■ DO THIS ■
List every Bible passage that the excerpt below about John the Baptist and Elijah cites by book and chapter.

■ EXTRACT ■
┄┄┄┄┄┄┄┄┄┄

The references here to John the Baptist evoke the image of Elijah, the great prophet of God whom God used to  save the faith of Israel when it was in danger of succumbing to Baal worship, and that takes me to verse 6 which states:  "Now John was clothed with camel's hair, and had a leather girdle around his waist, and ate locusts and wild honey."  Mark 1:6 (RSV).    This scene brings to mind   2 Kings 1:8:  "They answered him, “He wore a garment of haircloth, with a girdle of leather about his loins.” And he said, “It is Eli′jah the Tishbite.”    Any Jew who encountered John the Baptist at the Jordan River clothed with camel's hair and a leather girdle around his waist would have thought of one person and that is Elijah.  If some had trouble seeing John the Baptist as a new Elijah based on his appearance alone, add to this clothing reference  the fact that the scene here takes place at the Jordan River, which is the place where God took Elijah by a flaming chariot and horses  into the sky.  2 Kings 2: 6-11.    Mark 1:4-6 is a pretty clear Elijah image.

Elijah is a giant of the faith.  The great OT scholar, Gerhard von Rad,  says that the  amazing stories  of Elijah in I Kings chapters 17-19  "bear the stamp of history and individuality." Old Testament Theology, Volume II at 14. Elijah is "unapproachable, unpredictable, feared, and even hated, but always someone to be reckoned with."   Von Rad at 14.  Elijah "is a man of enormous powers.  Such a figure cannot simply have been invented, and can only be explained by saying that the stories [in I Kings] reflect a historical figure of well-nigh superhuman stature."    Von Rad at 14.   The Elijah stories, which have been the subject of previous posts,  are stories of the presence and the power of God prevailing in a culture which had rejected God.

┄┄┄┄┄┄┄┄┄┄

■ STORED DATA ■
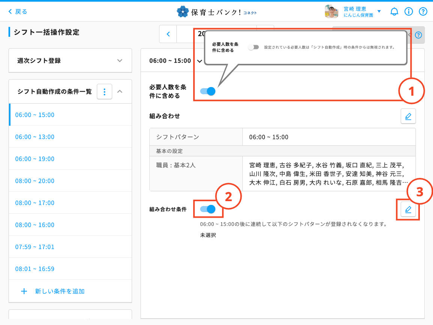The width and height of the screenshot is (433, 325).
Task: Select the 08:00 ~ 20:00 condition
Action: pos(35,181)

┄┄┄┄┄┄┄┄┄┄

■ EXPECTED OUTPUT ■
- Mark 1:6
- 2 Kings 1:8
- 2 Kings 2:6-11
- Mark 1:4-6
- I Kings chapters 17-19